Member of the Revolutionary Command Council
- In office 4 September 1977 – 1 August 1979
- RCC Chairman: Ahmed Hassan al-Bakr Saddam Hussien

Member of the Regional Command of the Iraqi Regional Branch
- In office 2 January 1974 – 16 July 1979
- RC Secretary: Ahmed Hassan al-Bakr

Personal details
- Born: 1935 Baghdad, Kingdom of Iraq
- Died: 8 August 1979 (aged 44) Ba'athist Iraq
- Party: Iraqi Regional Branch of the Arab Socialist Ba'ath Party

= Muhyi Abdul-Hussein Mashhadi =

Iraqi politician (1935–1979)

Muhyiddin Abdul-Hussein Mashhadi (محيي الدين عبد الحسين مشهدي الشمري; 1935 – 8 August 1979) was an Iraqi Ba'athist politician and leading member of the Arab Socialist Ba'ath Party in Iraq. He was a member of the Regional Command and the Revolutionary Command Council and also was the secretary of President Ahmed Hassan al-Bakr. He was executed as part of the 1979 Ba'ath Party Purge.

==Ba'ath Party Purge==

Mashhadi was the secretary of President Ahmed Hassan al-Bakr. Then-vice president Saddam Hussein had been monitoring him since the early months of his work as a secretary to the President. On 18 July 1979, President Saddam Hussein announced that his government had foiled a conspiracy between members of the Iraqi Ba'ath party and the Syrian Ba'athist government against the Iraqi Ba'athist government. Four days later, an emergency meeting at al-Khild Hall in Baghdad was set in motion by president Saddam and he ordered the event be recorded to set fear in the hearts of all members of the party and set an example out of Mashhadi for future members who will think about betraying Saddam or his ruling party. Mashhadi was ordered by Saddam to confess in front of all senior members that he had conspired against the Iraqi government and name some of his accomplices.

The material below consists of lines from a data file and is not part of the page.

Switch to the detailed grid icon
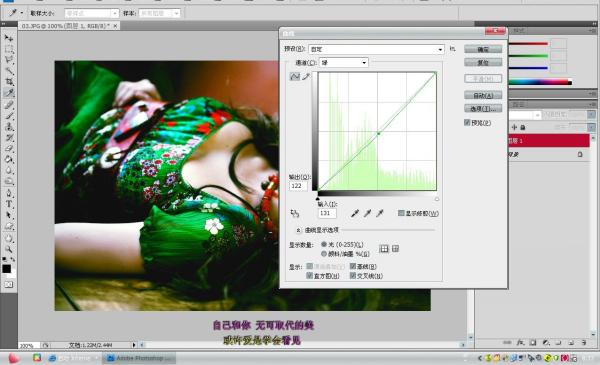The width and height of the screenshot is (600, 365). click(x=396, y=249)
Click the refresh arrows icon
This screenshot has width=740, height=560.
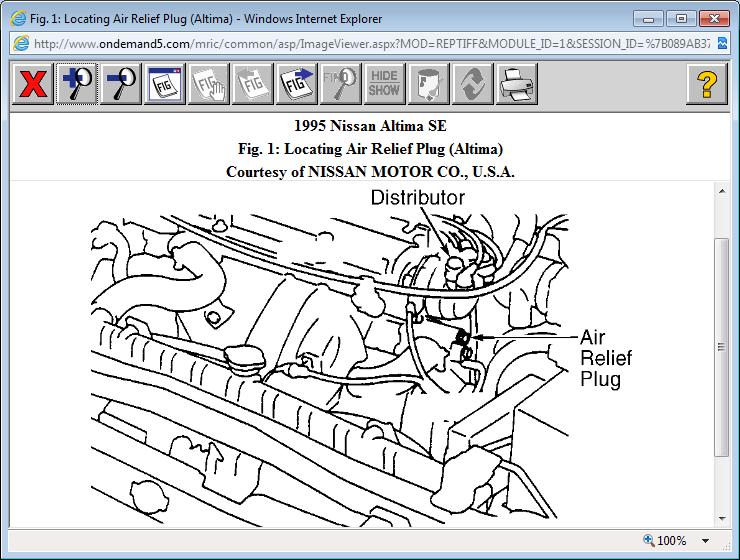click(x=472, y=84)
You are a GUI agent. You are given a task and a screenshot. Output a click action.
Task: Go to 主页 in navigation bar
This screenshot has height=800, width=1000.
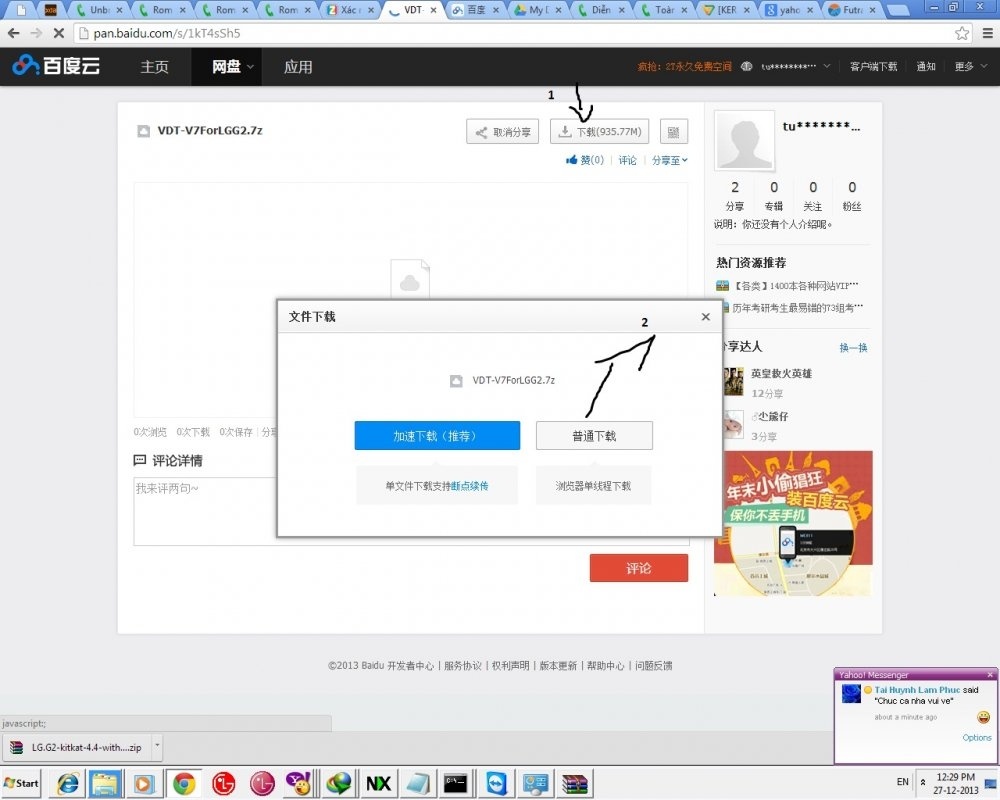pyautogui.click(x=154, y=67)
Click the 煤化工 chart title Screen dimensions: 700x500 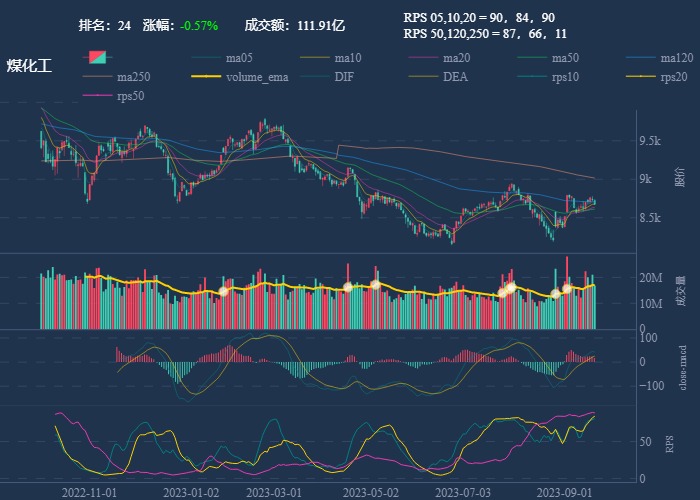pos(30,65)
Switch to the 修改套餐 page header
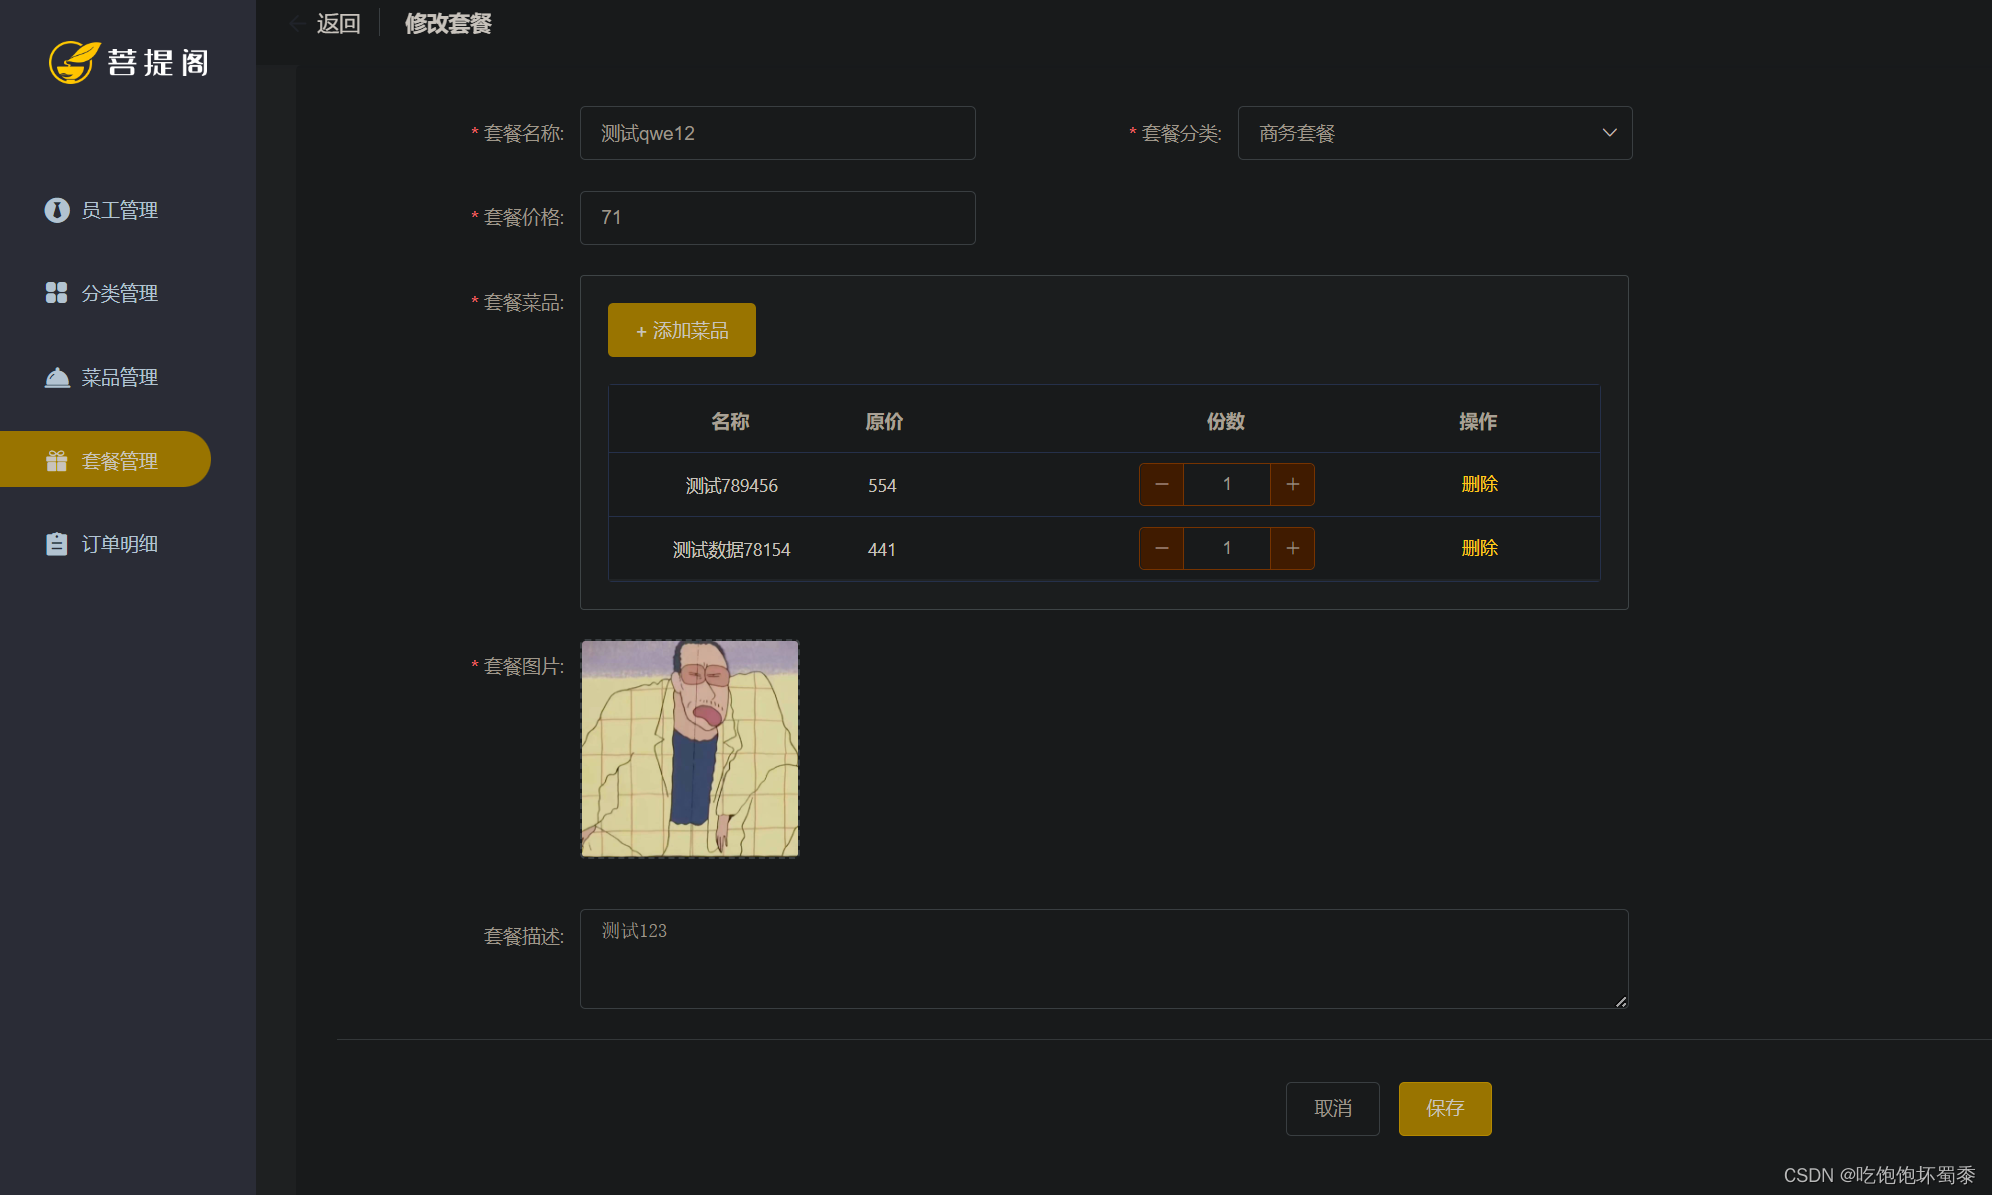Screen dimensions: 1992x1195 click(x=447, y=23)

Mashhadi, after having spent nearly two years as a member of the Revolutionary Command Council, was identified and tried as one of the 68 conspirators, who were all led out of the hall and 21 of whom were executed on 8 August 1979.

A special court was formed to try the 68 defendants, and Mashhadi's name was announced among the executed on 8 August 1979.